Thursday, February 14, 2013

We ♥ our phones, but should employees be paid for using them off-duty?


True confession time. I have a Pavlovian response to the new message chime on my iPhone. I can’t help myself. When my phone beeps, I reach for it. I have no choice.

I’m an exempt employee, which means that I am paid a weekly salary, with no eligibility for overtime, regardless of how many hours I work per week. What, however, if I was non-exempt? Could I be owed overtime for my Pavlovian email checking?

Three and a half years ago, I asked, “Lawsuits over off-the-clock smart phone use ask, “What is work?” Last month, one federal court provided us the beginning of an answer.

In Allen v. City of Chicago, a police sergeant filed a collective action on behalf of himself and all similarly situated employees for the city’s failure to pay overtime for time spent outside of work reading and responding to emails on their city-issued Blackberries. According to the plaintiff:

All of the depositions taken to date reveal a workforce… that is expected to be available twenty-four [hours] per day via Blackberry. All of the deponents receive and respond to an onerous amount of email and telephone calls on a daily basis. All deponents felt obligated to respond to these email communications and telephone calls while off duty. Regrettably, a culture has developed where police officers feel compelled to work for free in order to possibly gain a promotion and/or maintain their coveted assignment in a specialized unit.

The district court conditionally certified the collective action:

[W]hile the amount of overtime officers spent on their department-issued BlackBerries may have varied, the policy that allegedly violated the FLSA did not vary: the policy of not granting overtime compensation for off-duty work on BlackBerries…. At the first stage, despite the potential variations in or de minimis use of the department-issued BlackBerries, the Court can “envision a scenario” where the Plaintiffs  and potential class members are similarly situated.

A few points to make—

  1. This opinion is not a decision on the ultimate issue of whether the employees are owed overtime for their off-the-clock use of their mobile devices. It is a conditional certification of a collective action based on a low threshold showing of similarity. We will have to wait and see how the court handles the central legal issue, whether reading and replying to work emails off the clock is compensable “work” under the FLSA.

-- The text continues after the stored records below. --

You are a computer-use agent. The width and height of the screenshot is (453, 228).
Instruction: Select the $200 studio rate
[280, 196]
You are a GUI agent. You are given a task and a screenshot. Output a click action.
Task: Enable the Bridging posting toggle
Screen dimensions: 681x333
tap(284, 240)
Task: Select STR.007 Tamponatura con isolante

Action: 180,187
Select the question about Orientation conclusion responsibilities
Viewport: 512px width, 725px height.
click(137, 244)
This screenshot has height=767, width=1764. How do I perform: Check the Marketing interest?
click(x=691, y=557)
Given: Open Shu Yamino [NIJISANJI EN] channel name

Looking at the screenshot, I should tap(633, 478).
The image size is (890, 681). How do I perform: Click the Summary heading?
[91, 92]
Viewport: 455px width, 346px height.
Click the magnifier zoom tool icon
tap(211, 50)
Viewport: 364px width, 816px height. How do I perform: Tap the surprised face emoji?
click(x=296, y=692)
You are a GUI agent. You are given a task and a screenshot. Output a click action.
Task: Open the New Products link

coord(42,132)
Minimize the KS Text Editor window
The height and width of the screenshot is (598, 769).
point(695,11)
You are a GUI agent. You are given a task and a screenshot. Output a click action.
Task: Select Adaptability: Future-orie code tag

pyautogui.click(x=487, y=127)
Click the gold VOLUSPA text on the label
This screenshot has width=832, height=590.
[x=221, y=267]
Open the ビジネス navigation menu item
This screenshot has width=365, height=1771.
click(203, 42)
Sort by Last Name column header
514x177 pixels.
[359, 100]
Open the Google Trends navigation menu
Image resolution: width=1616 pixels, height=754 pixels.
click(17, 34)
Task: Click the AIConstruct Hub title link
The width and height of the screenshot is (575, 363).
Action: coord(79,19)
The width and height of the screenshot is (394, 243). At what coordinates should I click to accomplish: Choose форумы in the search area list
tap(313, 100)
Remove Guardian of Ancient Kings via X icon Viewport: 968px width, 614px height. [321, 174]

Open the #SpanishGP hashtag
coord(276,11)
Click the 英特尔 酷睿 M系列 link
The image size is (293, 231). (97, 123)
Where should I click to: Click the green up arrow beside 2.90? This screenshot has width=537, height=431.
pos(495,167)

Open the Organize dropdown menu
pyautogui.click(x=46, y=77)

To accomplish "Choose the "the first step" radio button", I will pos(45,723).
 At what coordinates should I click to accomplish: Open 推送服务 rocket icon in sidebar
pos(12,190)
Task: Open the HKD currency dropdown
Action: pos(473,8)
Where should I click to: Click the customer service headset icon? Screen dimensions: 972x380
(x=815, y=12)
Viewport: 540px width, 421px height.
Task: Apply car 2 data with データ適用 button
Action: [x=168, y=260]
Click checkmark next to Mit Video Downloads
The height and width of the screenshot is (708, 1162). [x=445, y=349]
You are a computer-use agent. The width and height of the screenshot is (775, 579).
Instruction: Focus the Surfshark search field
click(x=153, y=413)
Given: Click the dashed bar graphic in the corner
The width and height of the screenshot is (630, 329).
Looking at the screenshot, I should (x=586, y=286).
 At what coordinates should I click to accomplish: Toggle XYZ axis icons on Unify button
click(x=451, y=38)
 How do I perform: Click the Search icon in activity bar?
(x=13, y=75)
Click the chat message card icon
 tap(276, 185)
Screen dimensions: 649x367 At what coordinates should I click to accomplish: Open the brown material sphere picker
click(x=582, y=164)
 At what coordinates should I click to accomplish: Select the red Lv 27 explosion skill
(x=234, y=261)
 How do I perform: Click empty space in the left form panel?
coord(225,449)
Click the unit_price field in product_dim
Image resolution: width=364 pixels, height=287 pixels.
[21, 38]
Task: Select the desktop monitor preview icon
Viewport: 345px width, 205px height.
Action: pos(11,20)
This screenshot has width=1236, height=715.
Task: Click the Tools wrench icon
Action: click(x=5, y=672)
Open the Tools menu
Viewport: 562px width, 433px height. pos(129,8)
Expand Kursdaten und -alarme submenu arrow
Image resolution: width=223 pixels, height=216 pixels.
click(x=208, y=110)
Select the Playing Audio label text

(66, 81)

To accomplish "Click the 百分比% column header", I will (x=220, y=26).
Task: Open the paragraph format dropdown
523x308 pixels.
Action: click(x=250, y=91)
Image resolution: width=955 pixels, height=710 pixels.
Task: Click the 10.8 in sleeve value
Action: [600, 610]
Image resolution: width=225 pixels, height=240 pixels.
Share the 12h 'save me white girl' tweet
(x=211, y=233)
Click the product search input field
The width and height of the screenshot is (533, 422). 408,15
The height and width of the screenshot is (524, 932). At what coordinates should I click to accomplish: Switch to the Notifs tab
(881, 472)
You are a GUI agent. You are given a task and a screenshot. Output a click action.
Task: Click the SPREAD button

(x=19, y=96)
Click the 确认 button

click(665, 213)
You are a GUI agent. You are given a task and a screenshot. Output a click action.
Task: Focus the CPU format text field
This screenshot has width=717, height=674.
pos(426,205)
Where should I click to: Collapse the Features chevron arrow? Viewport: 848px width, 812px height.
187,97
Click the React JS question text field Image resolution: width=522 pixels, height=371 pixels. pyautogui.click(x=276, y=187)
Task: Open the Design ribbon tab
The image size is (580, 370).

  2. Even if reading and replying to work-related email is compensable “work,” I’m not convinced that employers should have to pay employees for it. Most messages can be read in a matter of seconds or, at most, a few short minutes. The FLSA calls such time de minimus, and does not require compensation for it. “Insubstantial or insignificant periods of time beyond the scheduled working hours, which cannot as a practical administrative matter be precisely recorded for payroll purposes, may be disregarded.” Think of the administrative nightmare if an HR or payroll department has to track, record, and pay for each and every fraction of a minute an employee spends reading an email.

  3. In reporting on the opinion, The Huffington Post quotes the plaintiffs’ lawyer, “Everybody can relate to this because people are being asked all the time these days to work for free and they are being told to work for free using their phones.” In other words, these claims are dangerous. If you require non-exempt employees to be available by email 24/7, then you are potentially exposed. To protect yourself, let your non-exempt employees go off the clock. If you provide them mobile devices, or let them BYOD and connect them to your network, have a written policy that tells them they are not required to read or reply to emails after hours. Create a culture that lets your employees escape from work while not at work. You cannot prevent a wage and hour lawsuit raising these issues from being filed against you, but you can position yourself to present the best defense possible, and (hopefully) head off the defense of an expensive class or collective action.